The trust was breached. Unauthorised LoUs were rolled out and this small action led to a fraud of thousands of crores of rupees and an irreversible loss of goodwill.
Time to question the public sector organizations – are we doing stringent background verification – during recruitment and during appraisals? Do you know your own employees?
I guess not!
In September 2005, the central bank had cited cases of technological mishaps, which resulted in losses of money and damaged the lenders’ reputation. The knock of possible fraud was there and the importance was following the ‘Know your Employees (KYE)’ norms was realised, but it was quite short lived.
A know your employees process does a background check during recruitment and after it as well. If only we follow the same in a very strict manner, we can avail the advantages of it and will curb the financial and the goodwill loss.
Here is one question in my mind –
Why can’t we do financial background verification for all the top position holders or those who sit at key authoritative positions?

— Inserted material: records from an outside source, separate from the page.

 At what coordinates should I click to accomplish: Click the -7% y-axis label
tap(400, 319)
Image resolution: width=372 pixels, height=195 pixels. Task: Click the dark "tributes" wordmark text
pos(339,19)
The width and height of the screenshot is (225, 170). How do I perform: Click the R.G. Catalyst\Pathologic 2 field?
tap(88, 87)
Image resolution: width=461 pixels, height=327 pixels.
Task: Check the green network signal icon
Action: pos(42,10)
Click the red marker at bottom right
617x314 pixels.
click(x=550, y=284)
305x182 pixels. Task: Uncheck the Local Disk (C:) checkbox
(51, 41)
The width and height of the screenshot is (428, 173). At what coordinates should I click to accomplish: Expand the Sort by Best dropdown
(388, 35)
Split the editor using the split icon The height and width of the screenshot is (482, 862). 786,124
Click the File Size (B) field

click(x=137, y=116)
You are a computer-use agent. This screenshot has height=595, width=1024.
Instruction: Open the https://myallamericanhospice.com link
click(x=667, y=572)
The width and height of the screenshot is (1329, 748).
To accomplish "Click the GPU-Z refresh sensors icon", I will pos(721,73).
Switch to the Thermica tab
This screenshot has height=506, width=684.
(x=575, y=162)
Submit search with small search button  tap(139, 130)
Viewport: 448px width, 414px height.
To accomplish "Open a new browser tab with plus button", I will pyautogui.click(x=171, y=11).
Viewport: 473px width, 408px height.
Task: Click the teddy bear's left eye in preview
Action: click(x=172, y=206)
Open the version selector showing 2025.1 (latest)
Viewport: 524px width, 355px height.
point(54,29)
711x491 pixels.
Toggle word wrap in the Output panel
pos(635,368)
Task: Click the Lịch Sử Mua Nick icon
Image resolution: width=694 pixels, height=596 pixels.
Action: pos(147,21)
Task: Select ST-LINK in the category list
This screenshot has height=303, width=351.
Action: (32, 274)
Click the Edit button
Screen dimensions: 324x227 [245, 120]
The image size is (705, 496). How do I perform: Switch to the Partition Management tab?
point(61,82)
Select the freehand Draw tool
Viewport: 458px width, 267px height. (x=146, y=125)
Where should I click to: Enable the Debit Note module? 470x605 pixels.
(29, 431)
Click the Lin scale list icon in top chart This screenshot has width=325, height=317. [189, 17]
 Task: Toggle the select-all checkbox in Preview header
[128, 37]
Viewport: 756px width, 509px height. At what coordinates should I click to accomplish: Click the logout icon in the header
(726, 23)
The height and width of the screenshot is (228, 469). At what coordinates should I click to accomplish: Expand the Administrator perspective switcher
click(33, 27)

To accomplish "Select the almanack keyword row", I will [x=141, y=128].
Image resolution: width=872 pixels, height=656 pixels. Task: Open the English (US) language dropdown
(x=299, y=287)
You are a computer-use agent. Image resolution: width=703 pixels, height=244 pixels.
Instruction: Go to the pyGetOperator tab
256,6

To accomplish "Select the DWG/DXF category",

We can find the following answers:
• Tax paid
• Negative accounts paid
• Active accounts including open loans
• Accounts paid according to terms
• Inquiries made by 3rd parties
The employees should always be made aware that such verifications do take place once in a while. The organization will be aware of the financial state of the employee and if there is anything suspicious then it must be looked into on an immediate note.
If such background verification was done for our Mr X, within the time, we would have got the culprit and financial and goodwill loss would have been a little less damaging.
Public sector banks employ a huge number. Of course, having financial background verification for all is not feasible, but for the top level, it can be done and it may save a lot of financial and brand image loss for the organizations. What’s do you say?